3.1 LABOUR MARKET FOR RESEARCHERS

3.1.1 Stocks of researchers

As of 2012, the total number of Korea’s researchers was 401,724 which were more than doubled from 2001 when the number of researchers was 178,937. Among them the number of doctoral researchers was 92,543 and the ratio to the total researchers was 23.1%. The number of researchers in firms was 272,175, compared to 188,211 in university and 39,738 in public research institutes. 66.2% (53,947) of doctoral researchers belonged to universities, compared to 18.0% (14,677) in companies and 15.7 % (12,818) in the public research institutes.

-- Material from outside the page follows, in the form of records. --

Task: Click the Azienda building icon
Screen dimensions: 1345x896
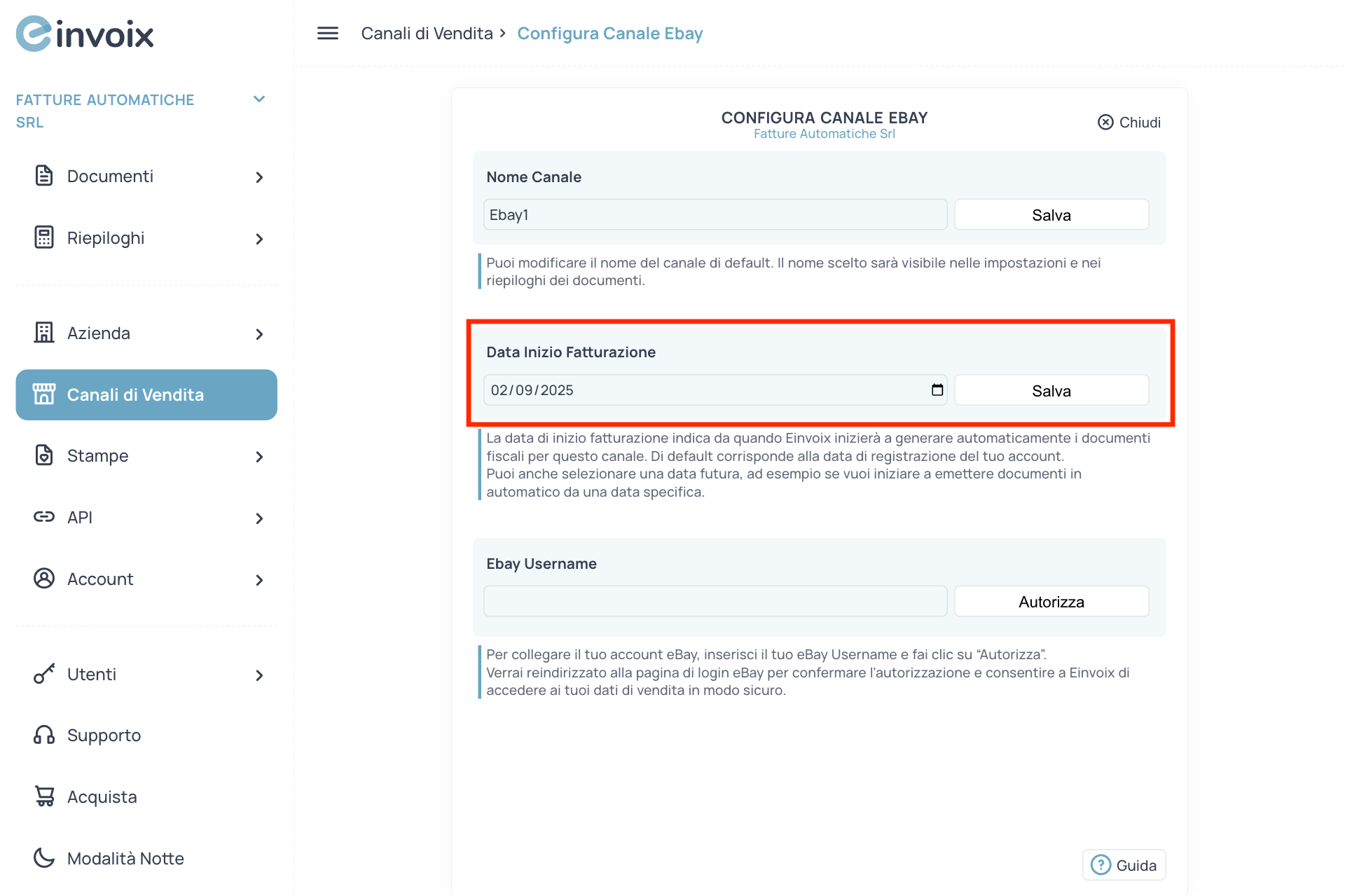Action: (x=44, y=333)
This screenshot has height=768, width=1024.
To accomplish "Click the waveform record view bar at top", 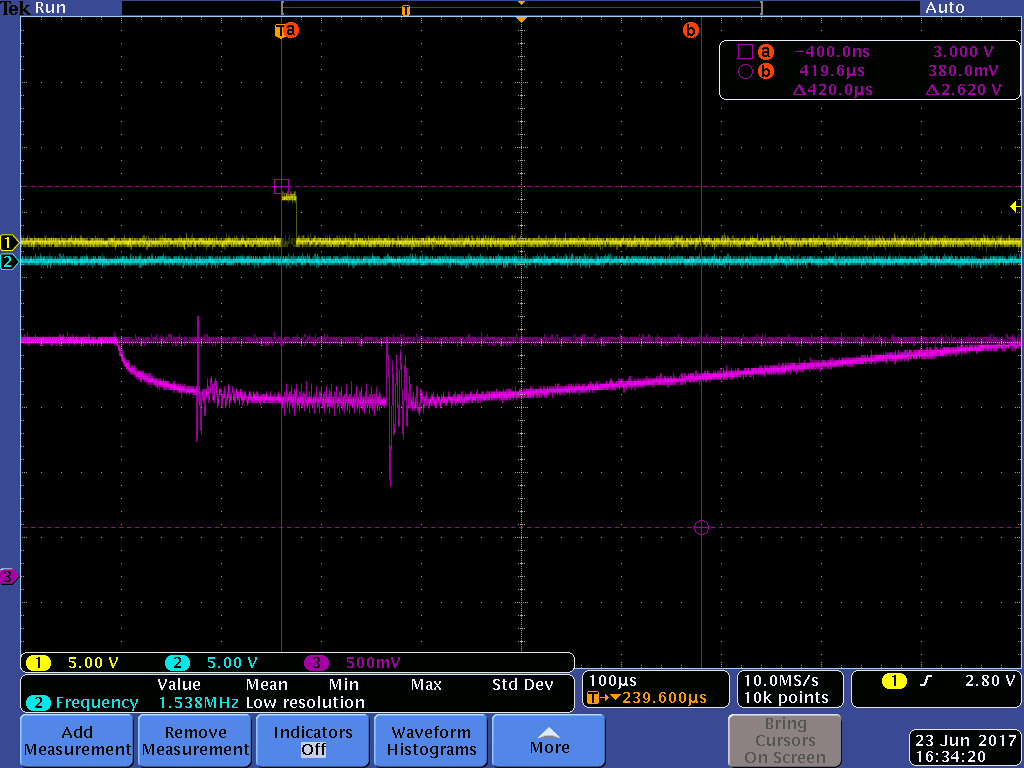I will coord(522,8).
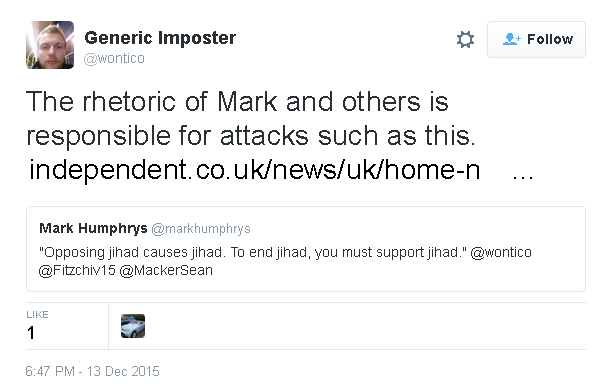
Task: Open the gear settings icon menu
Action: click(x=465, y=39)
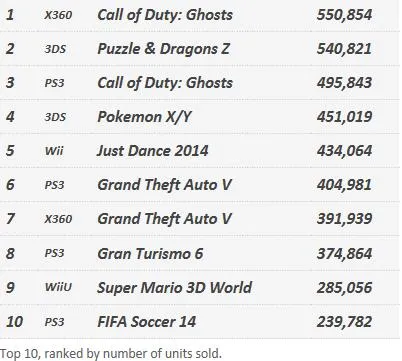Viewport: 402px width, 361px height.
Task: Select the 451,019 units figure
Action: [x=344, y=117]
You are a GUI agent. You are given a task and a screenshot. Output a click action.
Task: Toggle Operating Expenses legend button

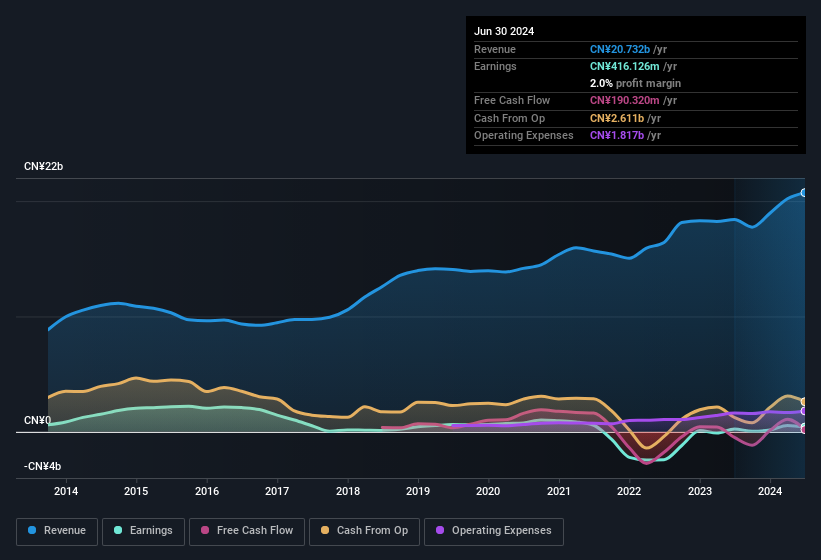pos(493,531)
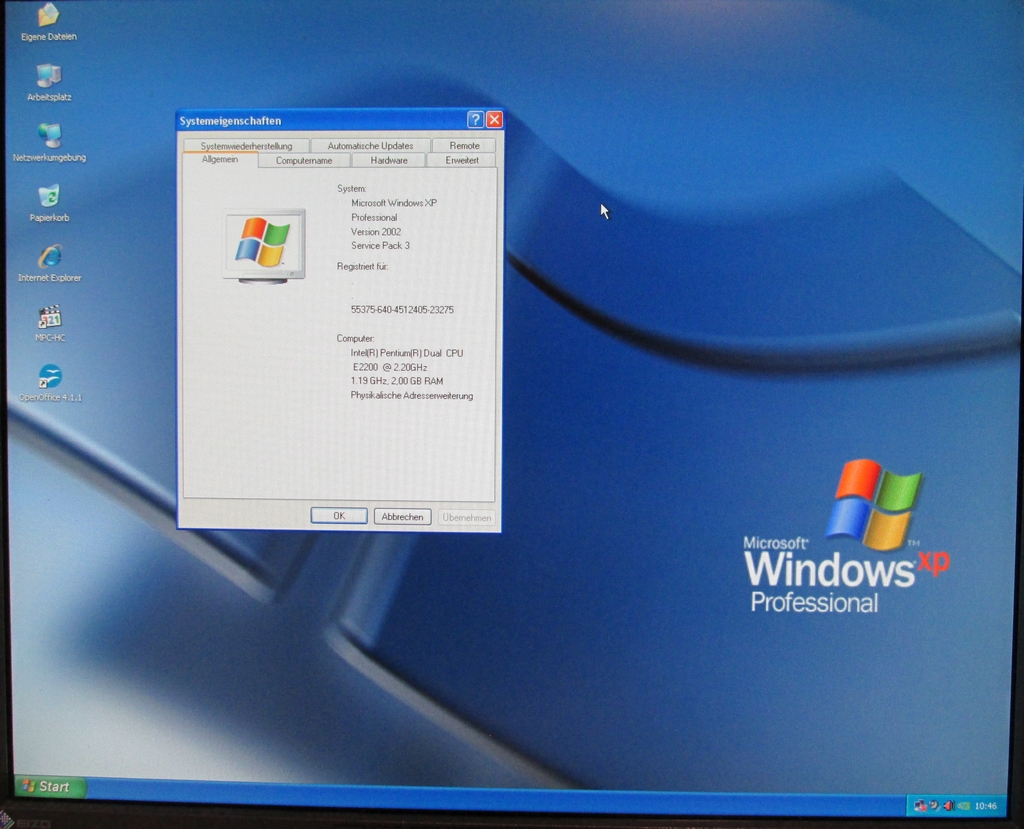Launch the Internet Explorer desktop shortcut
Viewport: 1024px width, 829px height.
coord(49,257)
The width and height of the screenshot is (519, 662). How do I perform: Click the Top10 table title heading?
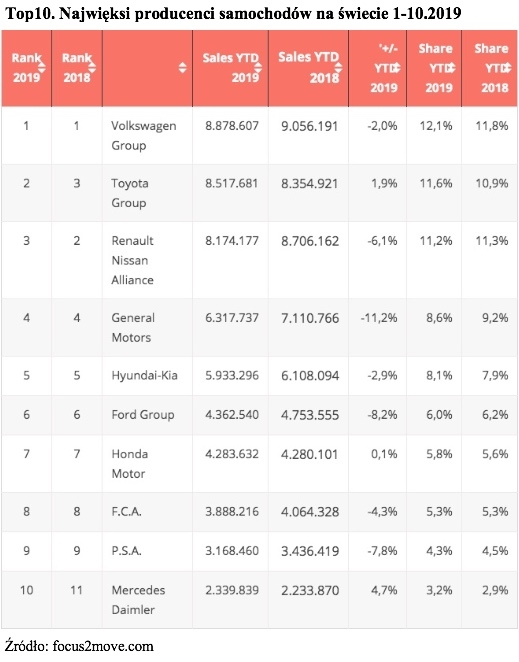pyautogui.click(x=233, y=14)
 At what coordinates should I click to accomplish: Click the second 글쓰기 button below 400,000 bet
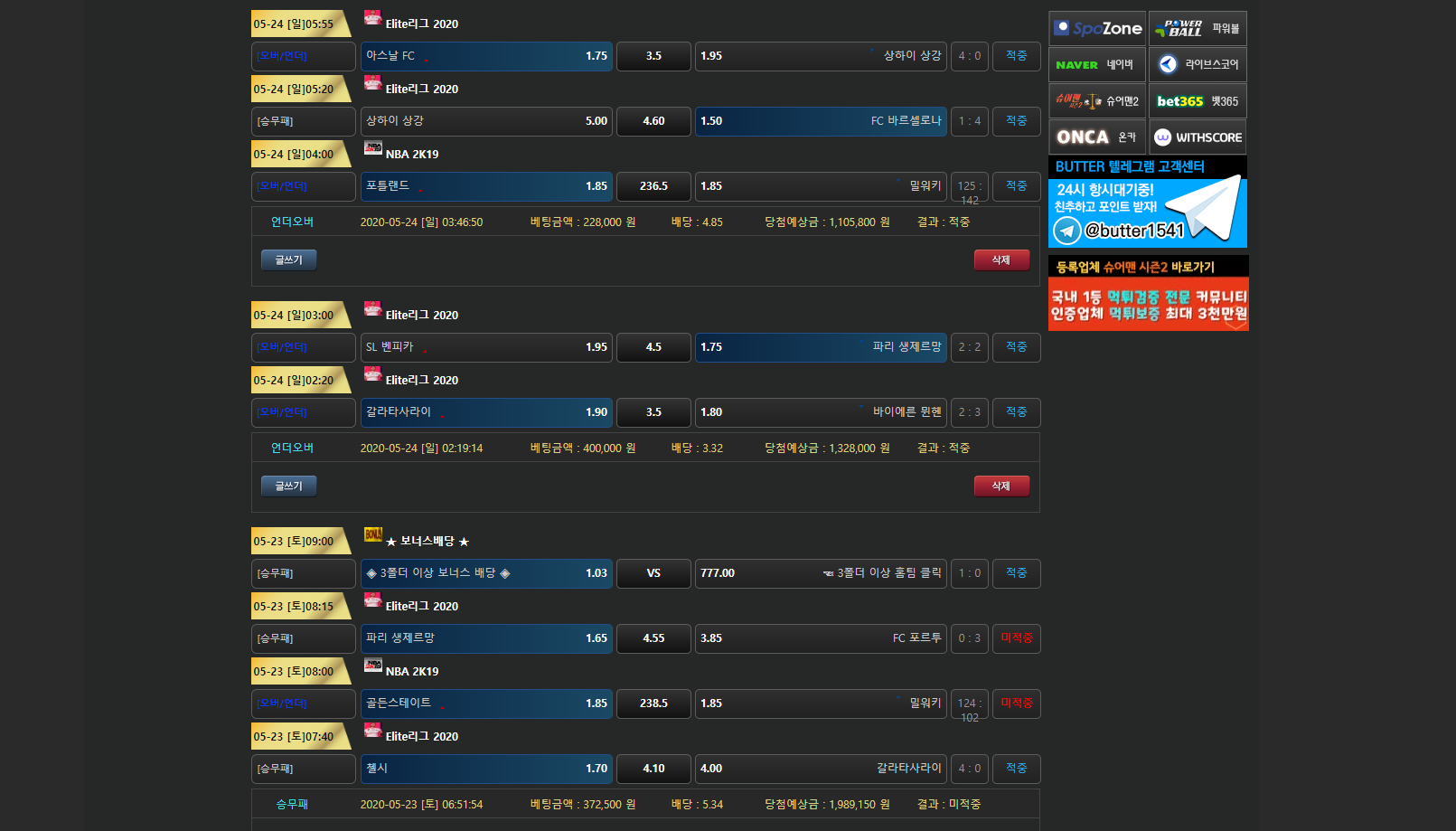288,486
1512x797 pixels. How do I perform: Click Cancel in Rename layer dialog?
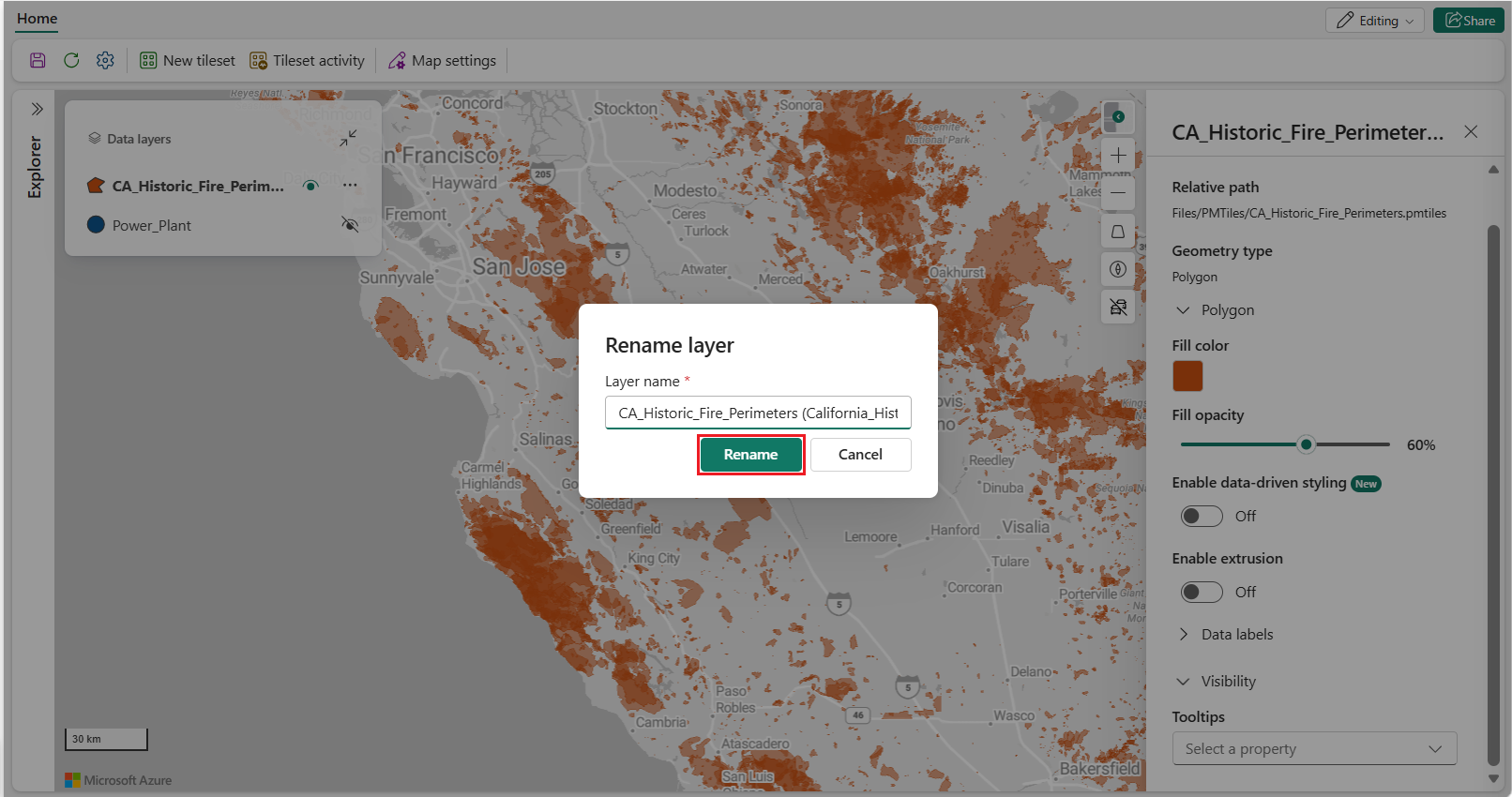pos(860,455)
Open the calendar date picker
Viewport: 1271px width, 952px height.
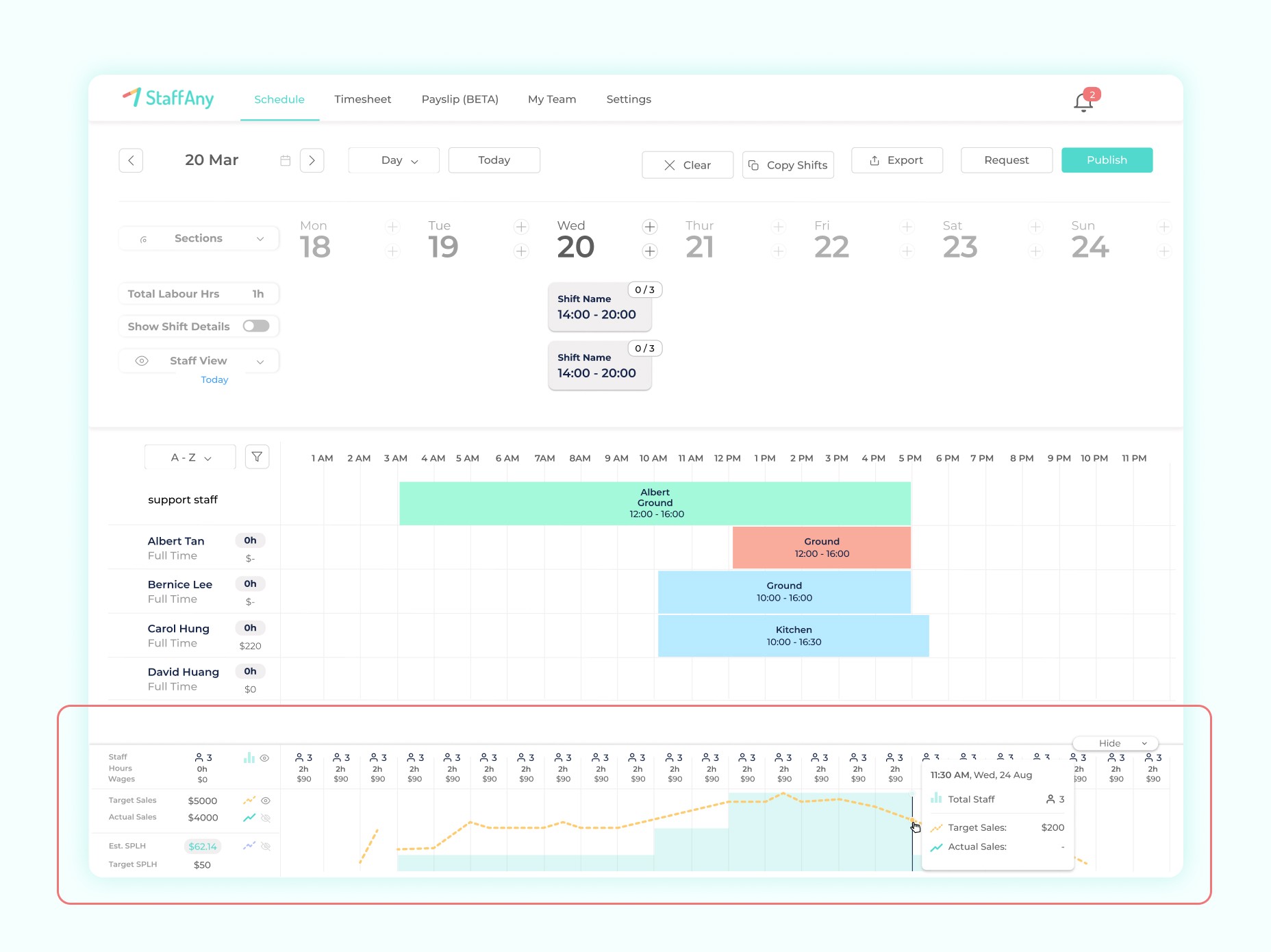(x=286, y=160)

The number of researchers per 1,000 total employments is 11.1. The total number of researchers per 10,000 populations was 54.0, which was slightly higher than those of advanced countries such as 51.5 in 2009 in Japan, 38 in 2009 in Germany and 41.4 in 2008 in England (NSTC, 2011). The number of foreign doctoral students in Korea has increased to 6.7 % in 2009 from 1.2% in 1998 (OECD, 2011). They mainly have come from India, Vietnam and other the Third world countries in Asia in order to study and take part in a project while studying. Recently, high level of qualified researchers to be hired by universities and GRIS and joined a project as a researcher has increased. However, more doctoral students and post-doctoral scientists have gone abroad, especially to the USA and got jobs as a researcher in universities and private companies. According to IMD in 2011, Korea’ brain drain index was 3.68, 44th in the world. The outflow versus inflow rate of high caliber S&T human resources is 11.68, which is the second largest amongst the OECD member countries. Such kind of unbalanced ratio between outflow and inflow of the HRST is a serious matter. The total number of researchers including Bachelors and Masters for carrying out both national and private R&D is not low. However, the doctoral researchers and high calibre scientists to advance scientific knowledge and original technology especially in the field of fusion technology and fundamental research are not sufficient.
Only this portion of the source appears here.